=== MATERIAL FOR THIS TASK ===

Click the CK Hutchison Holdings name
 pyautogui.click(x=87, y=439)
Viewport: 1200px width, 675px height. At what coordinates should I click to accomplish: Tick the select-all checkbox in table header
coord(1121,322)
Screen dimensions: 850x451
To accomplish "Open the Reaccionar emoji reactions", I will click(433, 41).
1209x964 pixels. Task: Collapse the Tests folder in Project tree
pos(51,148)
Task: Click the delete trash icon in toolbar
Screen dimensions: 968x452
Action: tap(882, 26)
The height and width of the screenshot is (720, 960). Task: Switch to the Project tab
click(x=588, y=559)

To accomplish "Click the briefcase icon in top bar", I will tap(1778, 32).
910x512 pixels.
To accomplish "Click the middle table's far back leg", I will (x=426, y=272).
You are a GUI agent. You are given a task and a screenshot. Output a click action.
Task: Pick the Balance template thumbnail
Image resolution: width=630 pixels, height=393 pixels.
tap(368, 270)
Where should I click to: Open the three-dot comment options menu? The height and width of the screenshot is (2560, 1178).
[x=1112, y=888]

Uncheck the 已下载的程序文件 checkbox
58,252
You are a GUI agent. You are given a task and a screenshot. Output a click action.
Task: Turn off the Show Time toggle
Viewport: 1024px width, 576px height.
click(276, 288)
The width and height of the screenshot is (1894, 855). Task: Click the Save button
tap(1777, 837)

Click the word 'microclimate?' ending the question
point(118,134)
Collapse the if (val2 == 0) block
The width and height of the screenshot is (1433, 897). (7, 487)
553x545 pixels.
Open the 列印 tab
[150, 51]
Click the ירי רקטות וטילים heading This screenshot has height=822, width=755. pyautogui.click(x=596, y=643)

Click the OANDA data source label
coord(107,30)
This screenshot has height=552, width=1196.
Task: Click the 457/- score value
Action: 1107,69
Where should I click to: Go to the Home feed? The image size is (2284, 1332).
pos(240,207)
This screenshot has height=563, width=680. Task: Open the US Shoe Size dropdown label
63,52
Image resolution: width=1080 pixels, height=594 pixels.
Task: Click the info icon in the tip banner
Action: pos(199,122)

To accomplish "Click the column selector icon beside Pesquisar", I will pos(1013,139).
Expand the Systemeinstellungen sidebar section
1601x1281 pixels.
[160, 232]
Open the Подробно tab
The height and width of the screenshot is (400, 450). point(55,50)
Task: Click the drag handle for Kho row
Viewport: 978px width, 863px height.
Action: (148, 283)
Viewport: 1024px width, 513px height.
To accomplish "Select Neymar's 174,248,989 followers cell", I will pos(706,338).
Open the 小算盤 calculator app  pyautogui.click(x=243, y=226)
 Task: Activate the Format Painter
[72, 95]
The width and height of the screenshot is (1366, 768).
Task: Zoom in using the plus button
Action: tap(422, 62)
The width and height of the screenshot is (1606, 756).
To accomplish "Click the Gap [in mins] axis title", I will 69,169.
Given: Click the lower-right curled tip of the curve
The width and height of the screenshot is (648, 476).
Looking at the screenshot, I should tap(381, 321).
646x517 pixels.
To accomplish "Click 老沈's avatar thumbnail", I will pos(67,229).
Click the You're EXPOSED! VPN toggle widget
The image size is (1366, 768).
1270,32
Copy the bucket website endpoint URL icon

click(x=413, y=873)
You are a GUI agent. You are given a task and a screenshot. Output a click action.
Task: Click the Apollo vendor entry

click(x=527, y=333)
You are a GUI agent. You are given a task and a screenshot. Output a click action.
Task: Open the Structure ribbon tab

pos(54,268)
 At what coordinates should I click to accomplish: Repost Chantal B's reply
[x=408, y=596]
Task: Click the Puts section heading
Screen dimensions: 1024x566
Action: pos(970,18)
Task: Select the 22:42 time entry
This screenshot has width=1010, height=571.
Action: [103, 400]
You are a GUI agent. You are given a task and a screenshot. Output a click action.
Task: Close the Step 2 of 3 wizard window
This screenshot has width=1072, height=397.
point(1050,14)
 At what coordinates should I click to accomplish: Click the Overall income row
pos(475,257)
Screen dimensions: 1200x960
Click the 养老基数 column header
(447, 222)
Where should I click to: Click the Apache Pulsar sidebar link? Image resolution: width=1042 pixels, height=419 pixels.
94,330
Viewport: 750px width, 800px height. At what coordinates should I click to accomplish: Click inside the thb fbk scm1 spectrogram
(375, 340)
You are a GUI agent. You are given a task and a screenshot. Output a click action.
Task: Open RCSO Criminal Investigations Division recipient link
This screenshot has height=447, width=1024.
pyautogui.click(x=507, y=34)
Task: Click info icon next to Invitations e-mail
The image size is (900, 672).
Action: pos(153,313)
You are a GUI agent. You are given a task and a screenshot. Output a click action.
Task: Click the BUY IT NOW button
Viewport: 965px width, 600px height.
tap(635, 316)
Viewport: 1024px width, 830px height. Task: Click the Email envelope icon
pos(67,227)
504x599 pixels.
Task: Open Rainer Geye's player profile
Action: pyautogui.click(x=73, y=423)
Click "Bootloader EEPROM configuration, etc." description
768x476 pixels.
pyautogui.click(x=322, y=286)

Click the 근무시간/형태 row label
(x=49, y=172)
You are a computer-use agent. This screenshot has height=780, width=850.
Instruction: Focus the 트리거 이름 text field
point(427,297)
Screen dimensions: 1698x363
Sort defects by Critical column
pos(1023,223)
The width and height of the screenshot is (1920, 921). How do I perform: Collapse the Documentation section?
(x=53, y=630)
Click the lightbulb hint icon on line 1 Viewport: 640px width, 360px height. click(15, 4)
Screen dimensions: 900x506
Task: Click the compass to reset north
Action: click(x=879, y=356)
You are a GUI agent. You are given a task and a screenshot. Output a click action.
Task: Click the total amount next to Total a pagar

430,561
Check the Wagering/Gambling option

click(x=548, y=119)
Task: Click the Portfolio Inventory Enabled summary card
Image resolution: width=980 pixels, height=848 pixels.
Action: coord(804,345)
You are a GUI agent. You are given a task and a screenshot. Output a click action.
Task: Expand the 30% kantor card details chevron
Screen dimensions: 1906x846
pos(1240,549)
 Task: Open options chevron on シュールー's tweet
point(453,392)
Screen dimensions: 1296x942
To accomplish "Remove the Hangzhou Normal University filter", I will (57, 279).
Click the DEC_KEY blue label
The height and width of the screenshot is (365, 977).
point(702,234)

===

Nothing should be changed: write out all of the data as is.

Click the CK Hutchison Holdings name
 pyautogui.click(x=87, y=439)
Viewport: 1200px width, 675px height. At what coordinates should I click to accomplish: Tick the select-all checkbox in table header
coord(1121,322)
Screen dimensions: 850x451
To accomplish "Open the Reaccionar emoji reactions", I will click(433, 41).
1209x964 pixels. Task: Collapse the Tests folder in Project tree
pos(51,148)
Task: Click the delete trash icon in toolbar
Screen dimensions: 968x452
Action: tap(882, 26)
The height and width of the screenshot is (720, 960). Task: Switch to the Project tab
click(x=588, y=559)

To accomplish "Click the briefcase icon in top bar", I will tap(1778, 32).
910x512 pixels.
To accomplish "Click the middle table's far back leg", I will (x=426, y=272).
You are a GUI agent. You are given a task and a screenshot. Output a click action.
Task: Pick the Balance template thumbnail
Image resolution: width=630 pixels, height=393 pixels.
tap(368, 270)
Where should I click to: Open the three-dot comment options menu? The height and width of the screenshot is (2560, 1178).
[x=1112, y=888]

Uncheck the 已下载的程序文件 checkbox
58,252
You are a GUI agent. You are given a task and a screenshot. Output a click action.
Task: Turn off the Show Time toggle
Viewport: 1024px width, 576px height.
click(276, 288)
The width and height of the screenshot is (1894, 855). Task: Click the Save button
tap(1777, 837)

Click the word 'microclimate?' ending the question
point(118,134)
Collapse the if (val2 == 0) block
The width and height of the screenshot is (1433, 897). (7, 487)
553x545 pixels.
Open the 列印 tab
[150, 51]
Click the ירי רקטות וטילים heading This screenshot has height=822, width=755. pyautogui.click(x=596, y=643)

Click the OANDA data source label
coord(107,30)
This screenshot has height=552, width=1196.
Task: Click the 457/- score value
Action: 1107,69
Where should I click to: Go to the Home feed? The image size is (2284, 1332).
pos(240,207)
This screenshot has height=563, width=680. Task: Open the US Shoe Size dropdown label
63,52
Image resolution: width=1080 pixels, height=594 pixels.
Task: Click the info icon in the tip banner
Action: pos(199,122)

To accomplish "Click the column selector icon beside Pesquisar", I will pos(1013,139).
Expand the Systemeinstellungen sidebar section
1601x1281 pixels.
[160, 232]
Open the Подробно tab
The height and width of the screenshot is (400, 450). point(55,50)
Task: Click the drag handle for Kho row
Viewport: 978px width, 863px height.
Action: (148, 283)
Viewport: 1024px width, 513px height.
To accomplish "Select Neymar's 174,248,989 followers cell", I will pos(706,338).
Open the 小算盤 calculator app  pyautogui.click(x=243, y=226)
 Task: Activate the Format Painter
[72, 95]
The width and height of the screenshot is (1366, 768).
Task: Zoom in using the plus button
Action: tap(422, 62)
The width and height of the screenshot is (1606, 756).
To accomplish "Click the Gap [in mins] axis title", I will 69,169.
Given: Click the lower-right curled tip of the curve
The width and height of the screenshot is (648, 476).
Looking at the screenshot, I should tap(381, 321).
646x517 pixels.
To accomplish "Click 老沈's avatar thumbnail", I will pos(67,229).
Click the You're EXPOSED! VPN toggle widget
The image size is (1366, 768).
1270,32
Copy the bucket website endpoint URL icon

click(x=413, y=873)
You are a GUI agent. You are given a task and a screenshot. Output a click action.
Task: Click the Apollo vendor entry

click(x=527, y=333)
You are a GUI agent. You are given a task and a screenshot. Output a click action.
Task: Open the Structure ribbon tab

pos(54,268)
 At what coordinates should I click to accomplish: Repost Chantal B's reply
[x=408, y=596]
Task: Click the Puts section heading
Screen dimensions: 1024x566
Action: pos(970,18)
Task: Select the 22:42 time entry
This screenshot has width=1010, height=571.
Action: [103, 400]
You are a GUI agent. You are given a task and a screenshot. Output a click action.
Task: Close the Step 2 of 3 wizard window
This screenshot has width=1072, height=397.
point(1050,14)
 At what coordinates should I click to accomplish: Click the Overall income row
pos(475,257)
Screen dimensions: 1200x960
Click the 养老基数 column header
(447, 222)
Where should I click to: Click the Apache Pulsar sidebar link? Image resolution: width=1042 pixels, height=419 pixels.
94,330
Viewport: 750px width, 800px height. At what coordinates should I click to accomplish: Click inside the thb fbk scm1 spectrogram
(375, 340)
You are a GUI agent. You are given a task and a screenshot. Output a click action.
Task: Open RCSO Criminal Investigations Division recipient link
This screenshot has height=447, width=1024.
pyautogui.click(x=507, y=34)
Task: Click info icon next to Invitations e-mail
The image size is (900, 672).
Action: pos(153,313)
You are a GUI agent. You are given a task and a screenshot. Output a click action.
Task: Click the BUY IT NOW button
Viewport: 965px width, 600px height.
tap(635, 316)
Viewport: 1024px width, 830px height. Task: Click the Email envelope icon
pos(67,227)
504x599 pixels.
Task: Open Rainer Geye's player profile
Action: pyautogui.click(x=73, y=423)
Click "Bootloader EEPROM configuration, etc." description
768x476 pixels.
pyautogui.click(x=322, y=286)

Click the 근무시간/형태 row label
(x=49, y=172)
You are a computer-use agent. This screenshot has height=780, width=850.
Instruction: Focus the 트리거 이름 text field
point(427,297)
Screen dimensions: 1698x363
Sort defects by Critical column
pos(1023,223)
The width and height of the screenshot is (1920, 921). How do I perform: Collapse the Documentation section?
(x=53, y=630)
Click the lightbulb hint icon on line 1 Viewport: 640px width, 360px height. click(15, 4)
Screen dimensions: 900x506
Task: Click the compass to reset north
Action: click(x=879, y=356)
You are a GUI agent. You are given a task and a screenshot. Output a click action.
Task: Click the total amount next to Total a pagar

430,561
Check the Wagering/Gambling option

click(x=548, y=119)
Task: Click the Portfolio Inventory Enabled summary card
Image resolution: width=980 pixels, height=848 pixels.
Action: coord(804,345)
You are a GUI agent. You are given a task and a screenshot. Output a click action.
Task: Expand the 30% kantor card details chevron
Screen dimensions: 1906x846
pos(1240,549)
 Task: Open options chevron on シュールー's tweet
point(453,392)
Screen dimensions: 1296x942
To accomplish "Remove the Hangzhou Normal University filter", I will (57, 279).
Click the DEC_KEY blue label
The height and width of the screenshot is (365, 977).
point(702,234)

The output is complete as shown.